Essa vontade de abandonar a linguagem em direção a uma experiência “pura” do mundo, guiada apenas pelos sentidos, nos lembra de Stan Brakhage em seu livro “Metaphors On Vision”: “Imagine um olho não governado por leis de perspectiva criadas por homens, um olho não influenciado por uma lógica de composição, um olho que não responde ao nome de tudo, mas que deve conhecer cada objeto encontrado na vida através da aventura da percepção. Quantas cores há num campo gramado para o bebê que engatinha, ainda não consciente do ‘Verde’? Quantos arcos-íris a luz pode criar para um olho desprovido de tutela?”

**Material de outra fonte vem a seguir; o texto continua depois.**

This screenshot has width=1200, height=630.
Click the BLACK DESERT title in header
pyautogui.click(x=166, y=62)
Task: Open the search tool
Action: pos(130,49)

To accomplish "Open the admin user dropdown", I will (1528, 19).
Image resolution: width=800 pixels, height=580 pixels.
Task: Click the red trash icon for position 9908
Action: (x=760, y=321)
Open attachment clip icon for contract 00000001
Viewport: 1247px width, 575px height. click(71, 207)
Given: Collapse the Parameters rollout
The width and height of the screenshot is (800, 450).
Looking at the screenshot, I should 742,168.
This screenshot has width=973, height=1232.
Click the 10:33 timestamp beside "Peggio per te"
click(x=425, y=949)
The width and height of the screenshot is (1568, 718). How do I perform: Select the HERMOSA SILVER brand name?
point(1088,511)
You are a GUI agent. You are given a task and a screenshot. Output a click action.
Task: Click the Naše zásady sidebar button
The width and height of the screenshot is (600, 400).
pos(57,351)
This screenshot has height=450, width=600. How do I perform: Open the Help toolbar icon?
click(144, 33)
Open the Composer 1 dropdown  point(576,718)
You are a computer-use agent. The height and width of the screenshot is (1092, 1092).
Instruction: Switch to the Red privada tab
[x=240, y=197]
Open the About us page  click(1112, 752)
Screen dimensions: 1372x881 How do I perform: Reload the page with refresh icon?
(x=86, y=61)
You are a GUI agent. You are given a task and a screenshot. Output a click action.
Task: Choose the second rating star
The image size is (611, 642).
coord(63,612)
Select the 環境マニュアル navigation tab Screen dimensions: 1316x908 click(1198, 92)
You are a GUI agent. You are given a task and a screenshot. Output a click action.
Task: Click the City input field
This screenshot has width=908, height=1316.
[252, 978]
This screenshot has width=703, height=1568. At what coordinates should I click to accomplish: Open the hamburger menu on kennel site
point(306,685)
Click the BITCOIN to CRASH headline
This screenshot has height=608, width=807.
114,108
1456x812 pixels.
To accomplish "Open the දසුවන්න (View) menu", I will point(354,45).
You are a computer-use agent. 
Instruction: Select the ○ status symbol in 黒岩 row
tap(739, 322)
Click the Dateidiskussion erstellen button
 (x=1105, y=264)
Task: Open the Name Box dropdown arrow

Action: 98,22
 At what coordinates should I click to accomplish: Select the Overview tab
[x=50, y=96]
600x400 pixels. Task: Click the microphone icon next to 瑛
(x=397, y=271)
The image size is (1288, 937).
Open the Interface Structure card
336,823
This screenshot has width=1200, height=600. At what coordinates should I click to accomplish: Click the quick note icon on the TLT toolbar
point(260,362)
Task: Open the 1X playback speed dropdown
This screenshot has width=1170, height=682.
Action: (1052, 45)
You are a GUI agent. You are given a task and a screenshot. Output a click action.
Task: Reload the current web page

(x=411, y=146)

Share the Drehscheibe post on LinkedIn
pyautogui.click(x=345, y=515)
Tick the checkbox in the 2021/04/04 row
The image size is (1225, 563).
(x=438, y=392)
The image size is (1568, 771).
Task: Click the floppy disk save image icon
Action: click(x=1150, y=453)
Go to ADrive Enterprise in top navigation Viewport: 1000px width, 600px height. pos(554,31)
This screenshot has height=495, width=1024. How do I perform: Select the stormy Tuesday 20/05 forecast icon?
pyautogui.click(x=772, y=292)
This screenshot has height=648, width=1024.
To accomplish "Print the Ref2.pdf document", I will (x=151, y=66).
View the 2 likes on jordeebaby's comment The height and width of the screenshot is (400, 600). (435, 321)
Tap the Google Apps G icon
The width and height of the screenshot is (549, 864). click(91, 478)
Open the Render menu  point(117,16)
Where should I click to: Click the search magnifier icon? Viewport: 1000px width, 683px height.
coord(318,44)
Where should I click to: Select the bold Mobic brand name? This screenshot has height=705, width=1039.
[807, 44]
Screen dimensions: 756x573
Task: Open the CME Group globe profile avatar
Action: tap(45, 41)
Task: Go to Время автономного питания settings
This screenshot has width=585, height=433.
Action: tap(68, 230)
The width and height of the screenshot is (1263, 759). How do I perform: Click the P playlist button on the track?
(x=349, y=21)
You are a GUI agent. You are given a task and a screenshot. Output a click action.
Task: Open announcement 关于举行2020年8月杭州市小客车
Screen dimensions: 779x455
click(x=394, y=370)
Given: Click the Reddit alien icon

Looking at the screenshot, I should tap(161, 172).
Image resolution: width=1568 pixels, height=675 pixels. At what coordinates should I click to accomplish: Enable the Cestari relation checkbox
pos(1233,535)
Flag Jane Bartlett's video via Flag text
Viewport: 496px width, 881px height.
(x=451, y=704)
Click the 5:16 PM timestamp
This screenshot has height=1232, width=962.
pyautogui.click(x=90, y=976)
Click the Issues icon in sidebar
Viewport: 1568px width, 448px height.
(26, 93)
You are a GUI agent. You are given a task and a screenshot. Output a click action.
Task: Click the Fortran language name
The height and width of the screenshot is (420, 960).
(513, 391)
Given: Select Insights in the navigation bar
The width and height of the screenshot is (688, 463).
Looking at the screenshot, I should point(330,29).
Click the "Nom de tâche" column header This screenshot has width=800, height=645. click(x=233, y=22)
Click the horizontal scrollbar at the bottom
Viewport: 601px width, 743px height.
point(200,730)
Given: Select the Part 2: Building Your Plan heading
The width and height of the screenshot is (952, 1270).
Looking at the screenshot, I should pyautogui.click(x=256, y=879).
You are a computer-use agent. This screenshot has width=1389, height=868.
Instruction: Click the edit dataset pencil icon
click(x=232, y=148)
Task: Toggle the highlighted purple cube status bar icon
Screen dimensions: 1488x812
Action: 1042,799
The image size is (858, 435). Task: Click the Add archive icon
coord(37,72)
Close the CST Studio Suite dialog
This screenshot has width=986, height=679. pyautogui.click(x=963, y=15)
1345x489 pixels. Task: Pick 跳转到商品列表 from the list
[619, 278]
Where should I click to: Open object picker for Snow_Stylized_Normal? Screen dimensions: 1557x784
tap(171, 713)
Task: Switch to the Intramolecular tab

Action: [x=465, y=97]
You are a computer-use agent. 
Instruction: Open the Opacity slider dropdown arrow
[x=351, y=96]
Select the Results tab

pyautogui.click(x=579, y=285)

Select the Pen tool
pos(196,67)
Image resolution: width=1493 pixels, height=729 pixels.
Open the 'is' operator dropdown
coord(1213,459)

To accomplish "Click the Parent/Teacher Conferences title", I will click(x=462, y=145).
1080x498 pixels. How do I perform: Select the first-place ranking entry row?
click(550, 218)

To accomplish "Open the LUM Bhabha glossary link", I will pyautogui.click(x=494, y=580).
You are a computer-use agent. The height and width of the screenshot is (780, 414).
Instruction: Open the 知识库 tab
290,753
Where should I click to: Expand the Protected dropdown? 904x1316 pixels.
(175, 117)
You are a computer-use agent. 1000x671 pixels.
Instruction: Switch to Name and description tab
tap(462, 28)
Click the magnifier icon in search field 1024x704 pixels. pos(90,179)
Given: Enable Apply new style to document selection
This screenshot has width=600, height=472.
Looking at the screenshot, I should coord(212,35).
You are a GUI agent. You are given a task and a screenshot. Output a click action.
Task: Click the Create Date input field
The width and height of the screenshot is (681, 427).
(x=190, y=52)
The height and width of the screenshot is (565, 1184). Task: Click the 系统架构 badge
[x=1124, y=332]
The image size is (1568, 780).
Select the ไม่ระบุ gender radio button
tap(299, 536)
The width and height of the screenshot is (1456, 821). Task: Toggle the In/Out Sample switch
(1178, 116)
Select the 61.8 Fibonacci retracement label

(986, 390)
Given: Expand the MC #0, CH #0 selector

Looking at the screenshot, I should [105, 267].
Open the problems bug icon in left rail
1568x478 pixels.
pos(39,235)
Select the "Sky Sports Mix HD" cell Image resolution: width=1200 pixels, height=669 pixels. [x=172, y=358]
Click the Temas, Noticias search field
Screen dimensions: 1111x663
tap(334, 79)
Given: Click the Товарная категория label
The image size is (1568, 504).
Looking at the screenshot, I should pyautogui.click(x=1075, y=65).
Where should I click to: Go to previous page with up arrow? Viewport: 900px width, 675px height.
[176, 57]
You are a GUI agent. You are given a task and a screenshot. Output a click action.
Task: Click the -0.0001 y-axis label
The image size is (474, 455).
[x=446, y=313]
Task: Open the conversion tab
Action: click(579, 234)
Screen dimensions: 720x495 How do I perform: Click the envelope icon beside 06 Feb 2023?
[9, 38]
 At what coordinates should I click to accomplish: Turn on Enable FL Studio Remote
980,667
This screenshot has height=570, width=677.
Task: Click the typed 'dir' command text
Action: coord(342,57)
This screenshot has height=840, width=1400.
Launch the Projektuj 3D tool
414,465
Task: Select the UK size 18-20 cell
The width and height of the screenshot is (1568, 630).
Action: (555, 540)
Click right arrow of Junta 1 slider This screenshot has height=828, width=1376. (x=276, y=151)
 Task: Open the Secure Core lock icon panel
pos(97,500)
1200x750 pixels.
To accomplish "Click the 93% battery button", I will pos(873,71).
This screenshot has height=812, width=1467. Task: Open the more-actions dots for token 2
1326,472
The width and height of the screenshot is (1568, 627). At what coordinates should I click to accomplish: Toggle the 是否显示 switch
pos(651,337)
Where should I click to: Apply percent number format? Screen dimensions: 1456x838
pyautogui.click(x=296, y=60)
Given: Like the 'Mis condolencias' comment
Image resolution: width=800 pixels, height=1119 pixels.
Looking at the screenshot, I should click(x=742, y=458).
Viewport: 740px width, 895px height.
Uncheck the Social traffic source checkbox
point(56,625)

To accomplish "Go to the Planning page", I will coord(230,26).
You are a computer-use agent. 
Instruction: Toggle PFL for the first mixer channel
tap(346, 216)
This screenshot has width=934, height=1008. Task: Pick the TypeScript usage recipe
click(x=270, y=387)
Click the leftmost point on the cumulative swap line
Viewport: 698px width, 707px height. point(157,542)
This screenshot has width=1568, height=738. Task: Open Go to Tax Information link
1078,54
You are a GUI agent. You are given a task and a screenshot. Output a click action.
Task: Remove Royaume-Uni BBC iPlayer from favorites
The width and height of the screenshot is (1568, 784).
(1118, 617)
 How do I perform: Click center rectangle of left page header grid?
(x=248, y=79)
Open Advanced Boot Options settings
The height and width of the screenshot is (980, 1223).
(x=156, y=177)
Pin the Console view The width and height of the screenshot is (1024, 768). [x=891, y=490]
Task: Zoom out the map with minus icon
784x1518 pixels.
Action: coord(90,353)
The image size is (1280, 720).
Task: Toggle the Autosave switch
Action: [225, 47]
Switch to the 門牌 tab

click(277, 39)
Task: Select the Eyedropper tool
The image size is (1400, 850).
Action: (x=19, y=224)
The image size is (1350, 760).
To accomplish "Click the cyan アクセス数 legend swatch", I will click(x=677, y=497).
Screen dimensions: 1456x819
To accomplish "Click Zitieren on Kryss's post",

Se Cousins acaba por chegar na mesma proposta de Brakhage, ele não o faz com o mesmo sucesso. Enquanto a poesia de Brakhage é fruto de uma pesquisa riquíssima — em sua carreira, ele realizou mais de 300 filmes — que empreendeu transformar num estimulante e inovador fluxo de imagens o seu argumento, a poesia de Cousins é enfadonha e tautológica: diante da imagem bela que encerra o filme, ele não faz nada senão reforçar verbalmente a noção de que ela é bela.
O leitor poderá muito bem, portanto, assistir a “A História do Olhar” na nova edição do festival É Tudo Verdade. Mas talvez estaria fazendo um favor maior a si mesmo se, no mínimo, assistisse também a filmes como “Anticipation of the Night” (1958) ou “Dog Star Man” (1965).